Microfluidic Platform for Automatic Quantification of Malaria Invasion Under Physiological Flow Conditions

Understanding the impact that the forces generated by blood flow have on biological processes that take place in the circulatory system, such as malaria parasite replication, is currently limited by the lack of experimental systems to integrate them. Malaria kills over 600,000 people annually, with the blood stage responsible for all the clinical symptoms. Recent quantification of growth, of \textit{Plasmodium falciparum}, the deadliest malaria strain of malaria, under conditions of fluid motion generated by orbital shaking has shown that the importance of certain ligands used during invasions differs under conditions of high wall shear stress, but there is currently no method avalable to systematicly test how vaying flow conditions impacts growth and invasion. We have developed a microfluidic device with four channels, with dimensions similar to a post-capillary venule, each with different flow velocities. Highly synchronised drug-treated parasites are injected to ensure a high rate of egress and invasion in a short window. Invasion in these channels is quantified using software we have developed, which fully automates cell type identification and trajectory tracking. Testing was done with two wild-type lines, 3D7 and NF54, and two lines missing proteins involved in attachment early in invasion. Over the flow velocities, significant differences in invasion rates were only seen in the line missing attachment protein Erythrocyte Binding Antigen 175 (PfEBA175). These findings unveil the critical influence of flow conditions on parasite invasion and demonstrate a method that has application to address a range of questions on the effect of physical flow forces on malaria invasion as well as in studying broader biological processes affected by fluid motion, including cell adhesion, migration, and mechanotransduction.

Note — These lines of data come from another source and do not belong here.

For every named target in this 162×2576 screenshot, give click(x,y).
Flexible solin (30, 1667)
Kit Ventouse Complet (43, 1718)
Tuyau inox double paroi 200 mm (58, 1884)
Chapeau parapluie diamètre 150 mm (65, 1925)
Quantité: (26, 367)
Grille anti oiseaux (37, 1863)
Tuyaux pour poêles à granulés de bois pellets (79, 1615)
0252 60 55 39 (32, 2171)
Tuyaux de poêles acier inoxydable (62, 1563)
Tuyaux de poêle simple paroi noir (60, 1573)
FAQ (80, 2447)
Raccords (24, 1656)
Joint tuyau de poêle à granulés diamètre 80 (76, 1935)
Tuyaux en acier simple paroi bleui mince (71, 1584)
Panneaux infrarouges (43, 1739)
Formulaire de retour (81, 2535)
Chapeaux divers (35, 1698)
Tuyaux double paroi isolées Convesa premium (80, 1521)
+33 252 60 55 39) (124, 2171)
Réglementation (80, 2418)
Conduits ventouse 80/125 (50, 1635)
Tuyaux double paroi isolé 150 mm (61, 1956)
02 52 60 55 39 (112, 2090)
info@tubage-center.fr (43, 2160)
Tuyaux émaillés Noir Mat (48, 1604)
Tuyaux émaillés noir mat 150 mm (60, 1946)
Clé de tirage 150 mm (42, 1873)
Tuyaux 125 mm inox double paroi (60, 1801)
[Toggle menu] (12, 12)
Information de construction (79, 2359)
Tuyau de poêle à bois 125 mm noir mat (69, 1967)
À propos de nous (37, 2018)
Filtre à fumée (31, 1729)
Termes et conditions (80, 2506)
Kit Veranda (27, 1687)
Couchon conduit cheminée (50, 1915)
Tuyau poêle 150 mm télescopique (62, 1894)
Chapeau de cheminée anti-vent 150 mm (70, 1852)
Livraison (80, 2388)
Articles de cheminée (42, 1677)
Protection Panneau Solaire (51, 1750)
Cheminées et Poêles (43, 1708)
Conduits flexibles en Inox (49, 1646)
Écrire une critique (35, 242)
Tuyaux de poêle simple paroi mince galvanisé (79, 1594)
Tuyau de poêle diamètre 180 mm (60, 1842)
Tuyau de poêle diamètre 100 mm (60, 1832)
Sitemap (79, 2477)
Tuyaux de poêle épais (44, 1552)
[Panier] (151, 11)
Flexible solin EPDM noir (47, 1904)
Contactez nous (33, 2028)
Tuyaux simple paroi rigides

This repository contains two min folders.

• analysis contains all the code used to analyse the datasets. The most important files are Cell.py and MalariaAnalysis.py which contains the functions and classes used for segmenting the cells, and generating trajectories, and classifying cells.  
• data contains output from each successful experiment, including a dataframe with information about cell populations over time and a set of plots showing some basic statistics for that given experiment repeat. The plots contain data averaged over 1s, 30s and 60s (indicated in parentheses).